# PP-f22 Assignment 1
0816034 蔡家倫
---
## Q1-1: Does the vector utilization increase, decrease or stay the same as VECTOR_WIDTH changes? Why?
The vector utilization decreases as VECTOR_WIDTH increases.
I think it is because when VECTOR_WIDTH increases, it includes more numbers, and the parallel mode ```while (count > 0)``` code needs to run more useless times until the largest value goes to 0.
eg. vector: [1 2 3 4]
VECTOR_WIDTH 1: 1+2+3+4=10, 10/10 = 1
VECTOR_WIDTH 2: 2+4=6, 10/( 6 * 2 ) = 0.83..
VECTOR_WIDTH 4: 4, 10/(4 * 4) = 0.625
Test command:
```bash
./myexp -s 10000
```
| VECTOR_WIDTH | vector utilization |
| - | - |
| 2 | 76.9% |
| 4 | 69.7% |
| 8 | 65.9% |
| 16 | 64.2% |
## Q2-2: What speedup does the vectorized code achieve over the unvectorized code? What can you infer about the bit width of the default vector registers on the PP machines?
About 3x (8.2 sec -> 2.6sec)
The default vector registers (xmm) have 128 bit width.
## Q2-3: Provide a theory for why the compiler is generating dramatically different assembly.
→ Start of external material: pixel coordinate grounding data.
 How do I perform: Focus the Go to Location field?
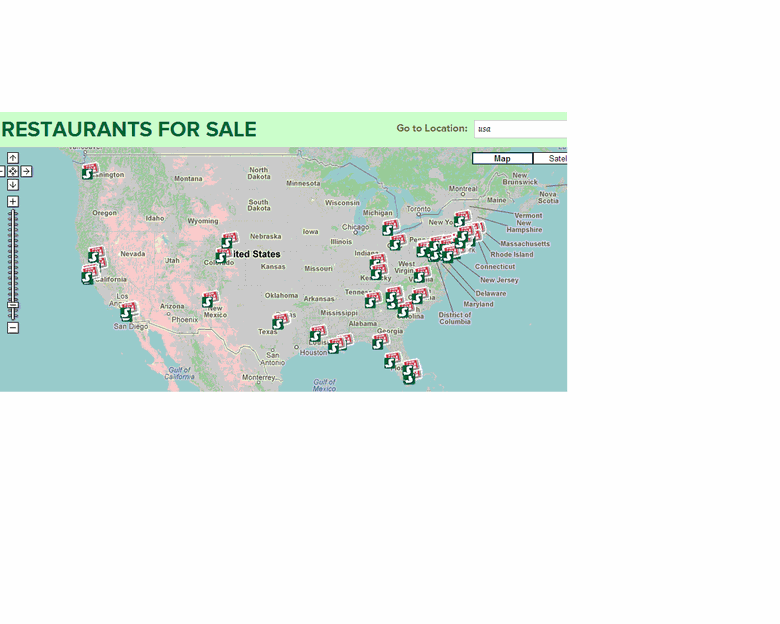pyautogui.click(x=520, y=129)
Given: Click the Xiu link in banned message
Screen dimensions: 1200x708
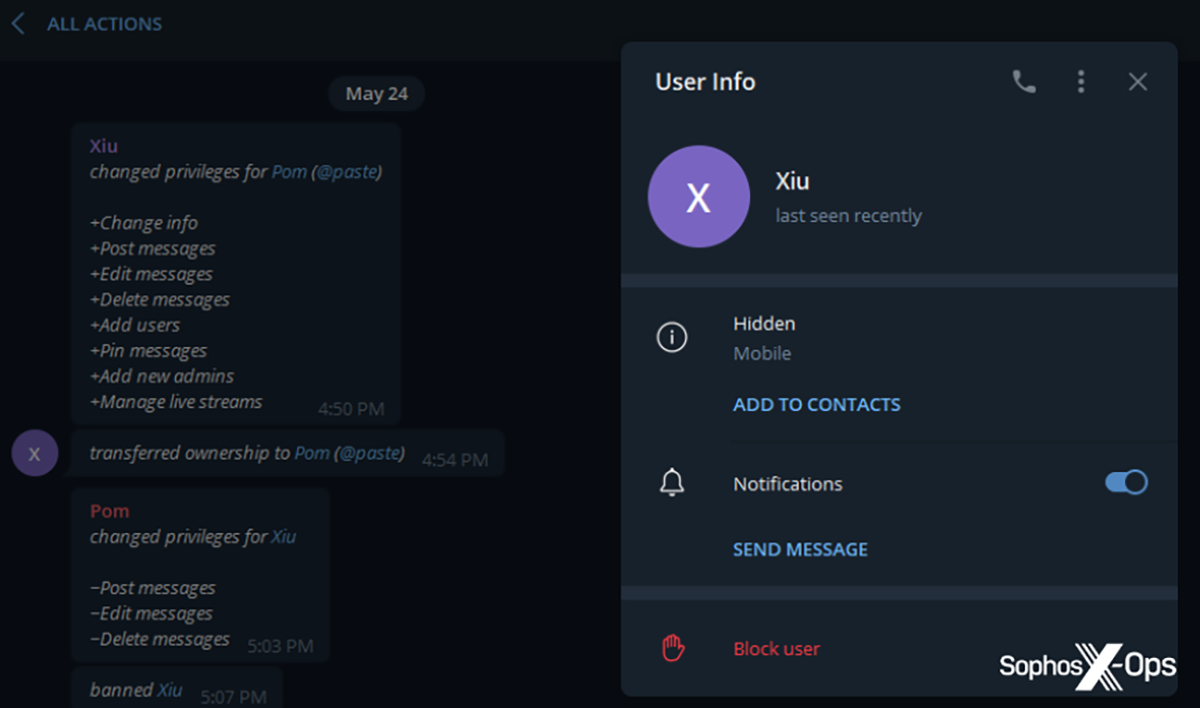Looking at the screenshot, I should 169,690.
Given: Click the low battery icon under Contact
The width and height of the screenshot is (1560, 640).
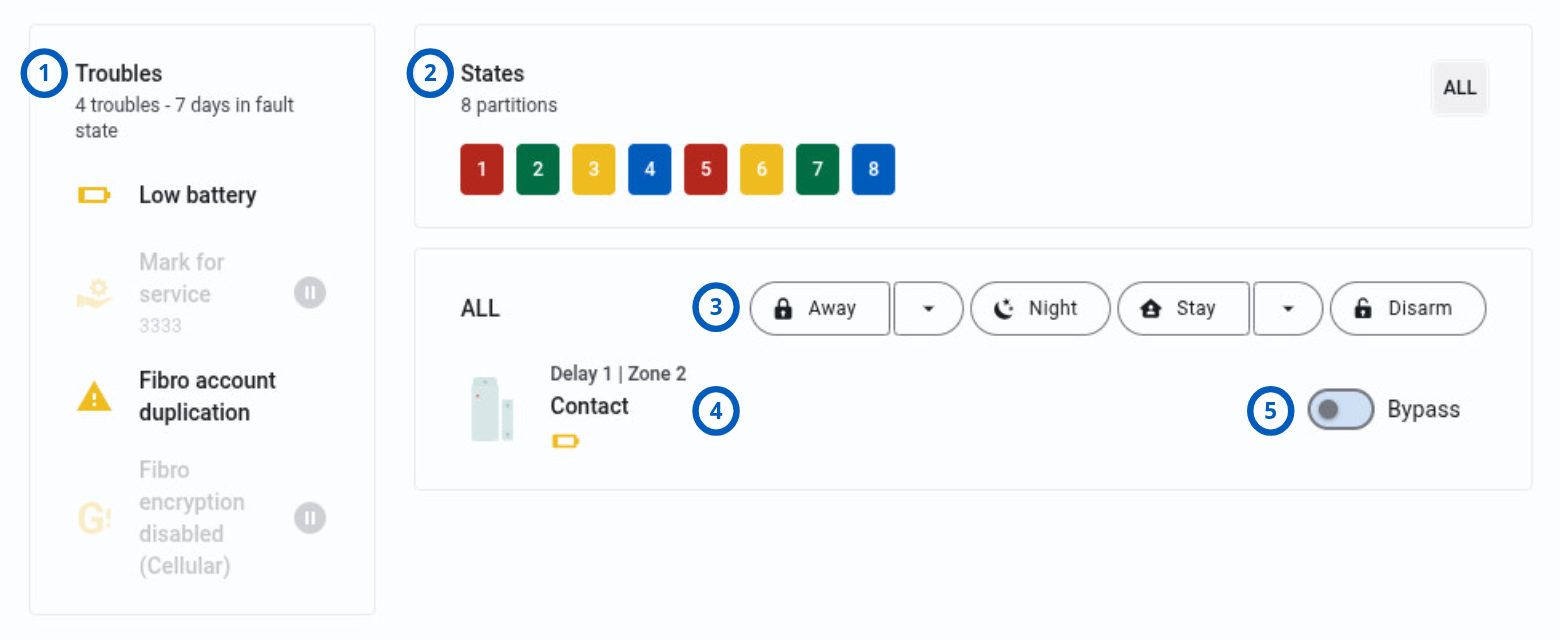Looking at the screenshot, I should point(566,441).
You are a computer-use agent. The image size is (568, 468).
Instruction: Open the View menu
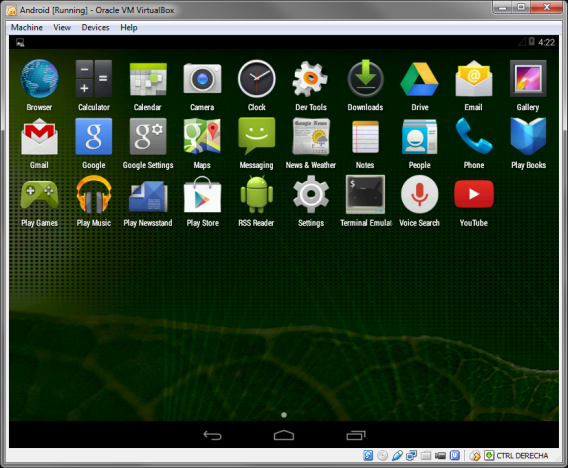click(x=62, y=28)
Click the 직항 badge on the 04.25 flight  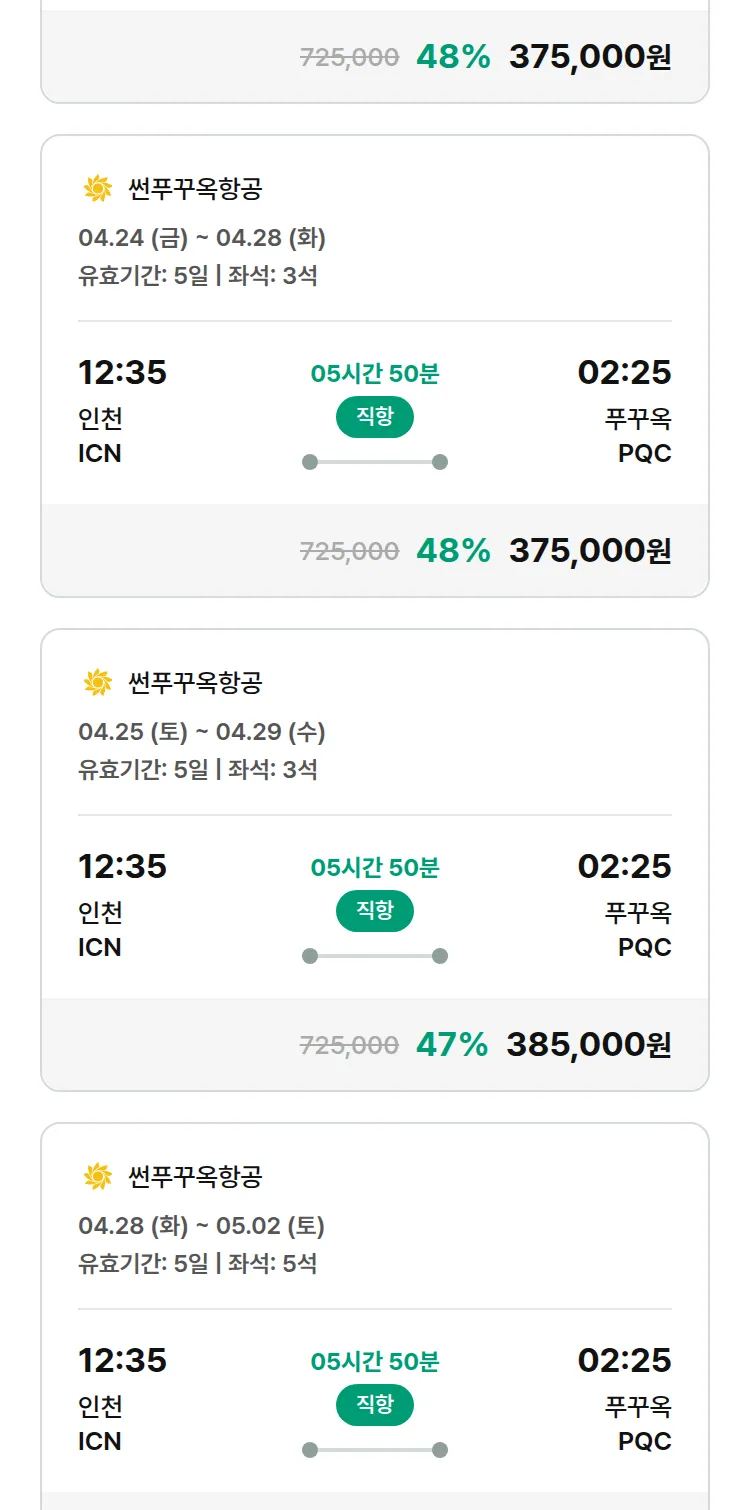pyautogui.click(x=375, y=911)
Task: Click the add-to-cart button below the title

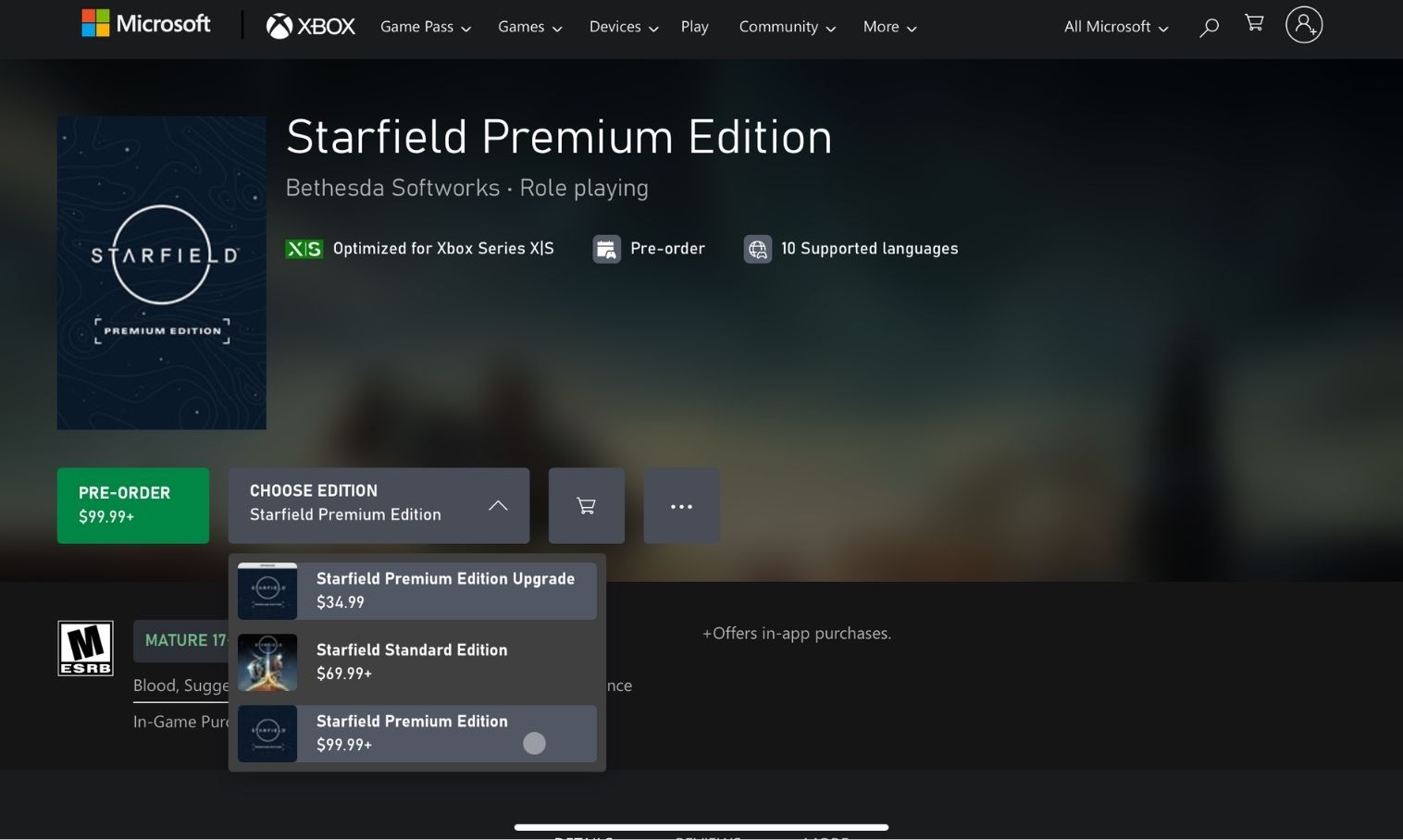Action: (586, 506)
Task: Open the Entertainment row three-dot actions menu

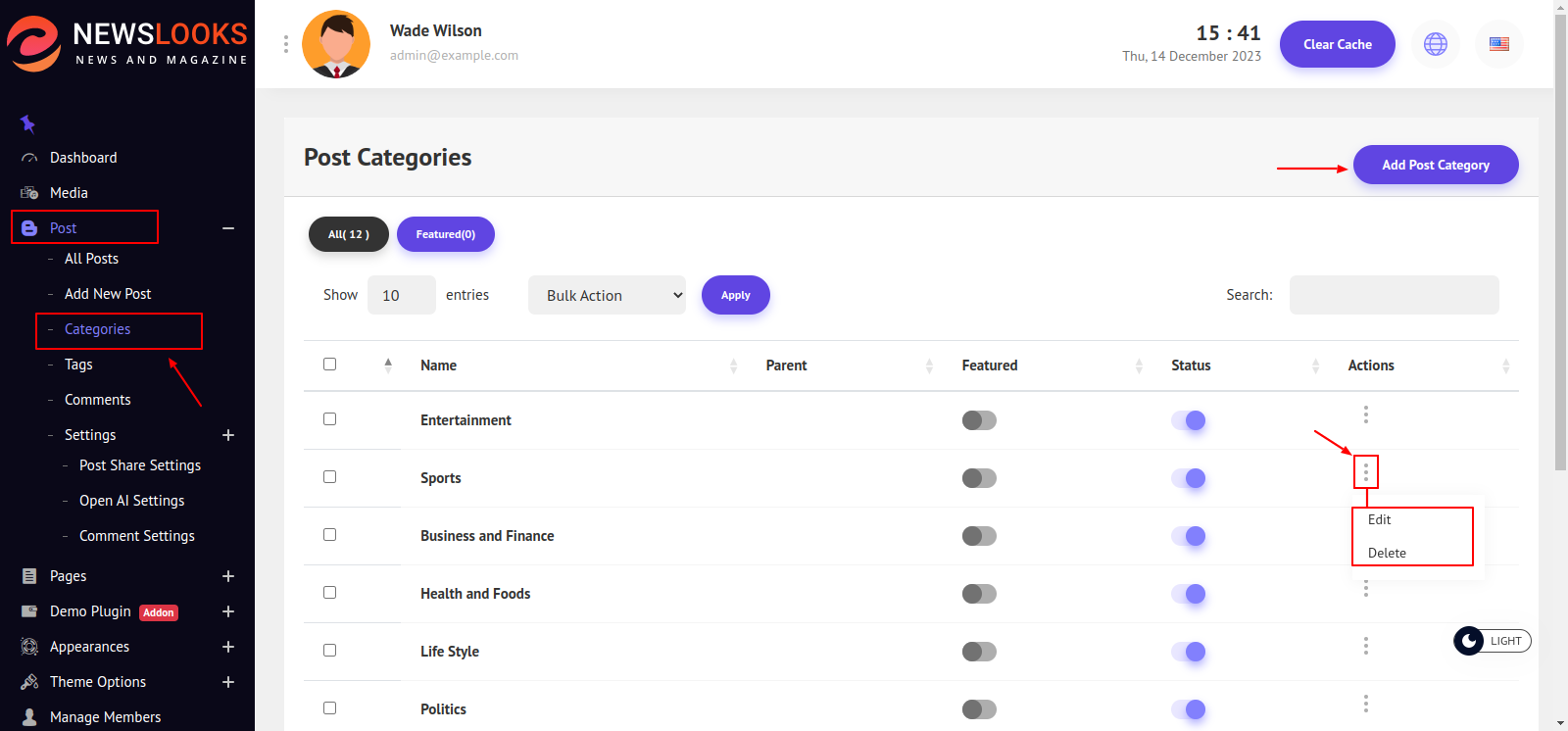Action: 1365,414
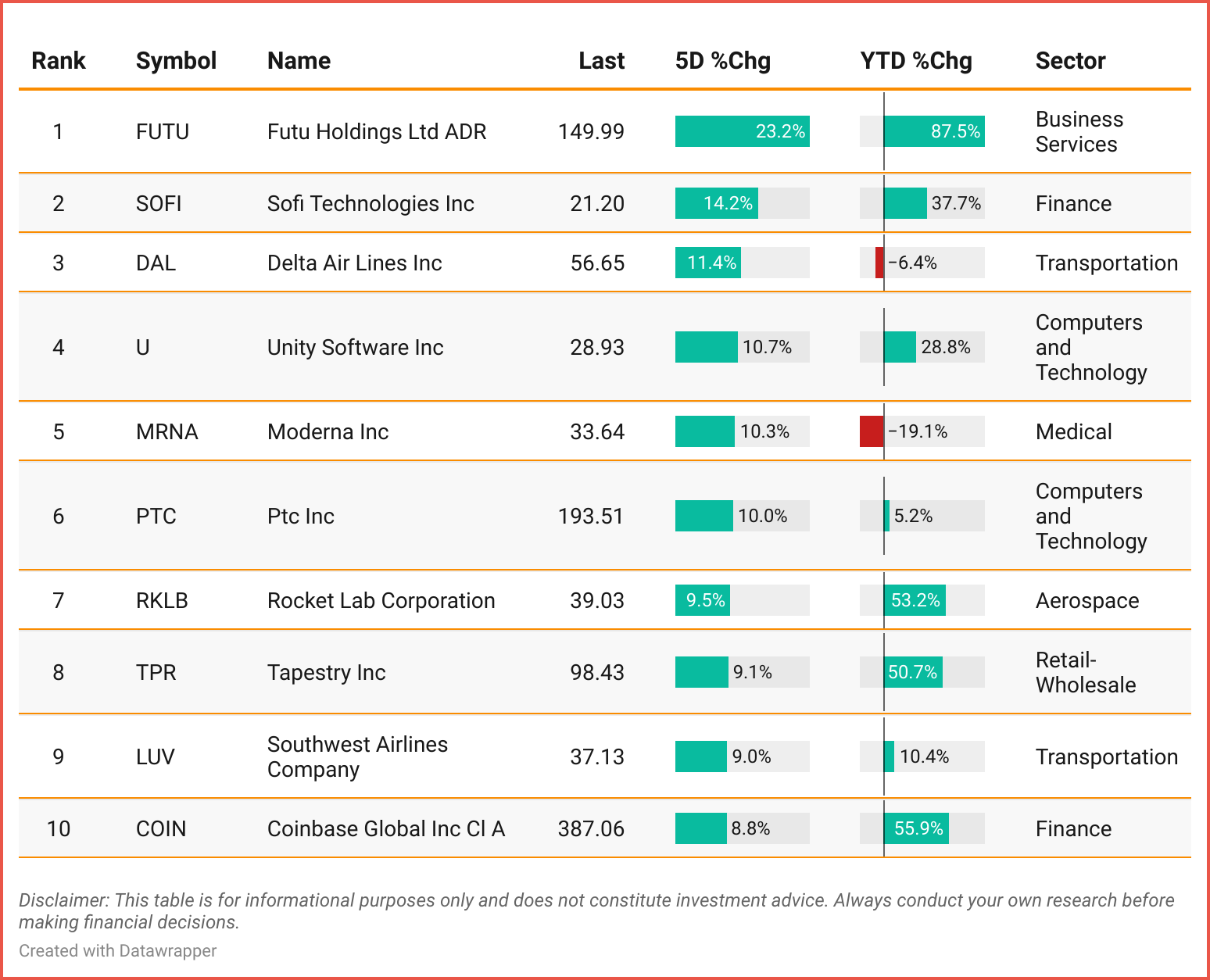Click Tapestry's 50.7% YTD bar

point(913,672)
The if-else version of code can easily be vectorized using masked assignments. The original version has "if", but the logic is more like "switch" statement, which has different control flow for different data (some data change to ```b[j]``` while the others keep ```a[j]```) , hence it can't be vectorized.